Research That Does Not Become a Repository

2024-10-13

I used to think serious research had to leave behind a public object. A repository, a preprint, a clean dataset, a figure someone could rerun from their laptop. That instinct is mostly good. Public artifacts discipline the work. They punish hand-waving. They force enough structure that someone else can disagree with you without needing to inherit your entire life.

Industrial R&D complicates that story. Some of the most serious work I’ve done cannot be made public in the form I wish it could. The model is tied to proprietary chemistry. The dataset is entangled with plant assumptions, vendor information, or internal design choices. The useful script only makes sense inside a workflow that belongs to a company. That does not make the result fake. It just answers to a different chain of custody.

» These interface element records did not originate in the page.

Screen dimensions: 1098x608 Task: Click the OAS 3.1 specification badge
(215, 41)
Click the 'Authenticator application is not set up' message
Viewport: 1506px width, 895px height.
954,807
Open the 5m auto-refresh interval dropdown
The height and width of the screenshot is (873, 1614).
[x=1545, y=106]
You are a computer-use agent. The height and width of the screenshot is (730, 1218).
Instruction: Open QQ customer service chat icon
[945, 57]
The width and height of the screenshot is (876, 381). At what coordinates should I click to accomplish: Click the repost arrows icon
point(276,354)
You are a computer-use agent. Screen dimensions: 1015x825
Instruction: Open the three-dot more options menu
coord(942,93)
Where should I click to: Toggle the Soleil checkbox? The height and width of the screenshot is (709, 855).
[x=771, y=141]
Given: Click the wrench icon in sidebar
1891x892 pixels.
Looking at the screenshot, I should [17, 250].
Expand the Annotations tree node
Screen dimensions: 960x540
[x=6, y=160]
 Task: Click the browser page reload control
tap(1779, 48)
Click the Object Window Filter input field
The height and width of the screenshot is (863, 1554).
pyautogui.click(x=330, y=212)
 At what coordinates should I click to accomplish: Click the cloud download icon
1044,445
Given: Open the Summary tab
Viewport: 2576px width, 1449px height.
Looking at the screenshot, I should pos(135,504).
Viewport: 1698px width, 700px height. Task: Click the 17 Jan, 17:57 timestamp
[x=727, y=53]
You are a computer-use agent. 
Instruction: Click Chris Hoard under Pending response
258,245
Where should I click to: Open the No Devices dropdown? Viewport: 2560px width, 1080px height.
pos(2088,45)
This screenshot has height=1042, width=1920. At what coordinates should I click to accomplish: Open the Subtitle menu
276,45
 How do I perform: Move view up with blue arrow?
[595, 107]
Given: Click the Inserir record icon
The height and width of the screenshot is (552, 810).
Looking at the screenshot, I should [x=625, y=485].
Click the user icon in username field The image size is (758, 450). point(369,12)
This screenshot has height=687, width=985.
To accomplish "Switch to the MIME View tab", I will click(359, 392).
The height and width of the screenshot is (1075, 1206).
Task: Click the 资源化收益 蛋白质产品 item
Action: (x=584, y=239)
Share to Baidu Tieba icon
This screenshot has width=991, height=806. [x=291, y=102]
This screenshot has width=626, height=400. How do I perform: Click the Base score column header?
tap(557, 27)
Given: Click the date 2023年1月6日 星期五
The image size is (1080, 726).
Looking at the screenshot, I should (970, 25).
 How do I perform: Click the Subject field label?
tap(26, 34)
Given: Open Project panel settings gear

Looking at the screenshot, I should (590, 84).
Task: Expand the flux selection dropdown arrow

Molecular simulation taught me this early. A trajectory is atoms moving in a box, and also a stack of choices: force field, charge assignment, equilibration protocol, boundary conditions, sampling window, thermostat, barostat, convergence check, post-processing rule. A diffusion coefficient or adsorption trend looks like one number when it leaves the workflow, but inside the work it is a record of every assumption that survived enough scrutiny to be trusted downstream.

That was the useful lesson. The research object was not the plot. It was the capability.

A capability is harder to show and easier to underrate. It is the difference between “I ran a simulation” and “this team now has a repeatable way to ask molecular questions and pass the answers into larger engineering models.” The same question can be asked again when the material changes, when the temperature changes, when the downstream CFD boundary condition needs a number that is not decorative. Uncertainty has somewhere to go instead of being hidden in a slide note.

The repository version of this work would have been cleaner. A small example system, a few scripts, a notebook with pretty trajectories. Useful, maybe. Honest, only partly. The real work was uglier: environment setup, HPC friction, file formats, failed assumptions, internal validation, and the repeated act of turning atomistic information into something an engineering workflow could actually use. That kind of work does not always become a public package. Sometimes it becomes institutional memory with tests attached.

I don’t like using confidentiality as a shield for sloppy work. Private research still owes itself the same standards: pinned environments, documented parameters, provenance, versioned inputs, logs that survive the person who wrote them. If anything, private work needs more discipline because it does not get the corrective pressure of strangers. A public repo can be embarrassed into clarity. A private workflow has to choose it.

There is also a strange emotional adjustment. Public work gives you a visible receipt. Industrial research often gives you a quieter one: a team that stops guessing, a design decision that becomes less vague, a tool that lets the next question start one level higher. That can feel less satisfying because it is harder to see from the outside. But usefulness is not always photogenic.

The question I trust is simple: did the work reduce uncertainty in a way someone else can reuse? If yes, it was research. If the reusable thing is a method, a protocol, a calibrated workflow, or a set of constraints that prevented a bad decision, it still counts. Not every serious artifact becomes a repository. Some become machinery inside the walls. The obligation is to make that machinery traceable, boring, and honest enough that it can outlive the person who built it.